NR-1 reforça integração entre RH e contabilidade para prevenir multas e promover saúde mental

17 de outubro de 2025 • 5 min de leitura

A atualização da Norma Regulamentadora nº 1 (NR-1) estabelece a inclusão de riscos psicossociais no Gerenciamento de Riscos Ocupacionais (GRO) e no Programa de Gerenciamento de Riscos (PGR). Entre os fatores considerados estão metas excessivas, jornadas prolongadas, assédio moral e conflitos interpessoais, que impactam diretamente o bem-estar dos colaboradores.
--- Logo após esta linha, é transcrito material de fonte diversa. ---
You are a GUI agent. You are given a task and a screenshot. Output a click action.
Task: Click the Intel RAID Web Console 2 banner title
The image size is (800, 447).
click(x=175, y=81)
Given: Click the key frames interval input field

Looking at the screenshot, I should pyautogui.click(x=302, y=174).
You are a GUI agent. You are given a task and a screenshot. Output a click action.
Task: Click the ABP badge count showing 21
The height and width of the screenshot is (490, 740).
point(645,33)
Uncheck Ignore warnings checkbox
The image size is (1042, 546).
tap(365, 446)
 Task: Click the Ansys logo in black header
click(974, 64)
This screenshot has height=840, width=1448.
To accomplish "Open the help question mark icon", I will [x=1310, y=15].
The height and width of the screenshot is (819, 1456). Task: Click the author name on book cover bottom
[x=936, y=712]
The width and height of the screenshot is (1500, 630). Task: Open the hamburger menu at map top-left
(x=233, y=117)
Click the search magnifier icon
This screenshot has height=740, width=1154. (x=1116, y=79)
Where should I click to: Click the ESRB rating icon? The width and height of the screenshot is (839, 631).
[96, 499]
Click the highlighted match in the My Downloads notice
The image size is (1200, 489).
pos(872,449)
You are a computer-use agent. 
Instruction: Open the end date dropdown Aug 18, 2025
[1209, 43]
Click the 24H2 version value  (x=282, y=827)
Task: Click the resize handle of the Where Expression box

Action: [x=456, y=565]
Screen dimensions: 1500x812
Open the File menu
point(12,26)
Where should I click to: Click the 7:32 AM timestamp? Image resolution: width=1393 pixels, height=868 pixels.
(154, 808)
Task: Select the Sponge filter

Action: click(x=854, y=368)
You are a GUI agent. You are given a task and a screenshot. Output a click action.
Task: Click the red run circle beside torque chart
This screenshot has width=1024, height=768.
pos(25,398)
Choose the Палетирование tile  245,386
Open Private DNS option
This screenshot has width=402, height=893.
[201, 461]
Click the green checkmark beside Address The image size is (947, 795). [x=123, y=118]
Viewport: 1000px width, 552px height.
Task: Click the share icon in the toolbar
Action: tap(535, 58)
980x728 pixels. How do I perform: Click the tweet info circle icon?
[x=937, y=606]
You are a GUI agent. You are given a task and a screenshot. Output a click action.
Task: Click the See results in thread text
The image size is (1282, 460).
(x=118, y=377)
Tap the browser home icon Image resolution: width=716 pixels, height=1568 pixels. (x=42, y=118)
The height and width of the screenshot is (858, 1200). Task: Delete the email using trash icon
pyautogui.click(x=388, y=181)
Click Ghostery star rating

A obrigatoriedade entra em vigor em 26 de maio de 2026, mas recomenda-se que as empresas iniciem a preparação antecipadamente.


Integração entre RH e contabilidade


O eSocial, plataforma que centraliza informações trabalhistas, previdenciárias e fiscais, será o canal para envio dos dados do GRO e PGR. Com a inclusão de riscos psicossociais, aumenta o volume e a complexidade das informações, tornando necessária a integração entre:


  • RH interno: monitoramento de indicadores, avaliação de riscos e implementação de medidas preventivas;
  • Medicina do trabalho: análise técnica dos riscos;
  • Contabilidade: cruzamento de dados de afastamentos, atestados e impactos financeiros, garantindo conformidade tributária e consistência das informações enviadas ao eSocial.

A integração entre essas áreas é fundamental para evitar erros nos envios, autuações e impactos no Fator Acidentário de Prevenção (FAP).


Benefícios da implementação estruturada


  • Redução do absenteísmo;
  • Maior engajamento e produtividade das equipes;
  • Ambientes de trabalho mais saudáveis e equilibrados;
  • Melhoria na governança trabalhista e prevenção de passivos legais.

Como se preparar


  • Empresas devem:
  • Mapear riscos psicossociais;
  • Revisar políticas internas e procedimentos de prevenção;
  • Oferecer treinamentos a colaboradores e gestores;
  • Integrar as informações de SST ao eSocial de forma precisa;
  • Pequenas empresas (grau de risco 1 ou 2, até 10 empregados) podem adotar modelos simplificados, mantendo o monitoramento de riscos.

A fiscalização poderá ser feita de forma planejada ou por denúncias, com prioridade em setores de maior incidência de adoecimento mental, como teleatendimento, bancos e saúde.